GIVEN INFORMATION below:
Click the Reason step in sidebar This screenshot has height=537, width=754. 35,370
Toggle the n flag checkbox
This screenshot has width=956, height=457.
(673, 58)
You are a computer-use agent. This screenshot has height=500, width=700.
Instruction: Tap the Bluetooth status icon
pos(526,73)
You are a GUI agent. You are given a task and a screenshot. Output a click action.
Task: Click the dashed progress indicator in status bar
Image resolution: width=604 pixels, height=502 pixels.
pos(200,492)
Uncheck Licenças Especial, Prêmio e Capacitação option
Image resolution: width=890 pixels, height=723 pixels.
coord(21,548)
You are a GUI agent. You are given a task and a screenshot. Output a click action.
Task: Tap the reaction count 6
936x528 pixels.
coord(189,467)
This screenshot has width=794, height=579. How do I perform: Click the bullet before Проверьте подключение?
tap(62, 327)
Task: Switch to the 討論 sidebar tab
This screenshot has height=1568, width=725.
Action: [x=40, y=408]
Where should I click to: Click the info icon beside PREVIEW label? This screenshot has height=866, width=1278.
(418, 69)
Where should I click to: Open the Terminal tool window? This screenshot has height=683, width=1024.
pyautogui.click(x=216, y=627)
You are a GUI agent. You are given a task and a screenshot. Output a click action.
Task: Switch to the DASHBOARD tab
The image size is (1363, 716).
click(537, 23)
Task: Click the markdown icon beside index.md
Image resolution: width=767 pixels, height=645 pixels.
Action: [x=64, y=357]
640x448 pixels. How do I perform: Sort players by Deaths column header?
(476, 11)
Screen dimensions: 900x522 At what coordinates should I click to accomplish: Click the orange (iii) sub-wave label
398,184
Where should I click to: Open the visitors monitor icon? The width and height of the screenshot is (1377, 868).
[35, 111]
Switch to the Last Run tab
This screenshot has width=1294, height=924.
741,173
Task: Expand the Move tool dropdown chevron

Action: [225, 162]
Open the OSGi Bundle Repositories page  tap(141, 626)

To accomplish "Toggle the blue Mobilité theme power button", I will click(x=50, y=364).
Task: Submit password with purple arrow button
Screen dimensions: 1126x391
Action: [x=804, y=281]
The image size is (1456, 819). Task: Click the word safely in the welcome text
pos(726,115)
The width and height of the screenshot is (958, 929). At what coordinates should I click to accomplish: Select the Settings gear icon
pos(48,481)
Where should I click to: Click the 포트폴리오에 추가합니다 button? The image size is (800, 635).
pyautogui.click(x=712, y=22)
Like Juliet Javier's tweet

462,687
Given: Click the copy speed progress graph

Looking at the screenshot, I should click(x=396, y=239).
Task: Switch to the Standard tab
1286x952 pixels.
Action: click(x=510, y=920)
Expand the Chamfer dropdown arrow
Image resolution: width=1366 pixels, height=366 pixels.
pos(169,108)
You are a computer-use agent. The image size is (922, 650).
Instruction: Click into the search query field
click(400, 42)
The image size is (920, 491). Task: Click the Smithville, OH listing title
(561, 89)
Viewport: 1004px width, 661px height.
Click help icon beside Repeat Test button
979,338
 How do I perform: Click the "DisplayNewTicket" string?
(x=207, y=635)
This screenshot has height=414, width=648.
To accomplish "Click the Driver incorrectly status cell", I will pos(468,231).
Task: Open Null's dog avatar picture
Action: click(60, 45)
End of GIVEN INFORMATION.
DIRECTIONS = Go through the data above and return every line exactly.

TASK SOLUTION =
Click the Reason step in sidebar This screenshot has height=537, width=754. 35,370
Toggle the n flag checkbox
This screenshot has width=956, height=457.
(673, 58)
You are a computer-use agent. This screenshot has height=500, width=700.
Instruction: Tap the Bluetooth status icon
pos(526,73)
You are a GUI agent. You are given a task and a screenshot. Output a click action.
Task: Click the dashed progress indicator in status bar
Image resolution: width=604 pixels, height=502 pixels.
pos(200,492)
Uncheck Licenças Especial, Prêmio e Capacitação option
Image resolution: width=890 pixels, height=723 pixels.
coord(21,548)
You are a GUI agent. You are given a task and a screenshot. Output a click action.
Task: Tap the reaction count 6
936x528 pixels.
coord(189,467)
This screenshot has width=794, height=579. How do I perform: Click the bullet before Проверьте подключение?
tap(62, 327)
Task: Switch to the 討論 sidebar tab
This screenshot has height=1568, width=725.
Action: [x=40, y=408]
Where should I click to: Click the info icon beside PREVIEW label? This screenshot has height=866, width=1278.
(418, 69)
Where should I click to: Open the Terminal tool window? This screenshot has height=683, width=1024.
pyautogui.click(x=216, y=627)
You are a GUI agent. You are given a task and a screenshot. Output a click action.
Task: Switch to the DASHBOARD tab
The image size is (1363, 716).
click(537, 23)
Task: Click the markdown icon beside index.md
Image resolution: width=767 pixels, height=645 pixels.
Action: [x=64, y=357]
640x448 pixels. How do I perform: Sort players by Deaths column header?
(476, 11)
Screen dimensions: 900x522 At what coordinates should I click to accomplish: Click the orange (iii) sub-wave label
398,184
Where should I click to: Open the visitors monitor icon? The width and height of the screenshot is (1377, 868).
[35, 111]
Switch to the Last Run tab
This screenshot has width=1294, height=924.
741,173
Task: Expand the Move tool dropdown chevron

Action: [225, 162]
Open the OSGi Bundle Repositories page  tap(141, 626)

To accomplish "Toggle the blue Mobilité theme power button", I will click(x=50, y=364).
Task: Submit password with purple arrow button
Screen dimensions: 1126x391
Action: [x=804, y=281]
The image size is (1456, 819). Task: Click the word safely in the welcome text
pos(726,115)
The width and height of the screenshot is (958, 929). At what coordinates should I click to accomplish: Select the Settings gear icon
pos(48,481)
Where should I click to: Click the 포트폴리오에 추가합니다 button? The image size is (800, 635).
pyautogui.click(x=712, y=22)
Like Juliet Javier's tweet

462,687
Given: Click the copy speed progress graph

Looking at the screenshot, I should click(x=396, y=239).
Task: Switch to the Standard tab
1286x952 pixels.
Action: click(x=510, y=920)
Expand the Chamfer dropdown arrow
Image resolution: width=1366 pixels, height=366 pixels.
pos(169,108)
You are a computer-use agent. The image size is (922, 650).
Instruction: Click into the search query field
click(400, 42)
The image size is (920, 491). Task: Click the Smithville, OH listing title
(561, 89)
Viewport: 1004px width, 661px height.
Click help icon beside Repeat Test button
979,338
 How do I perform: Click the "DisplayNewTicket" string?
(x=207, y=635)
This screenshot has height=414, width=648.
To accomplish "Click the Driver incorrectly status cell", I will pos(468,231).
Task: Open Null's dog avatar picture
Action: click(60, 45)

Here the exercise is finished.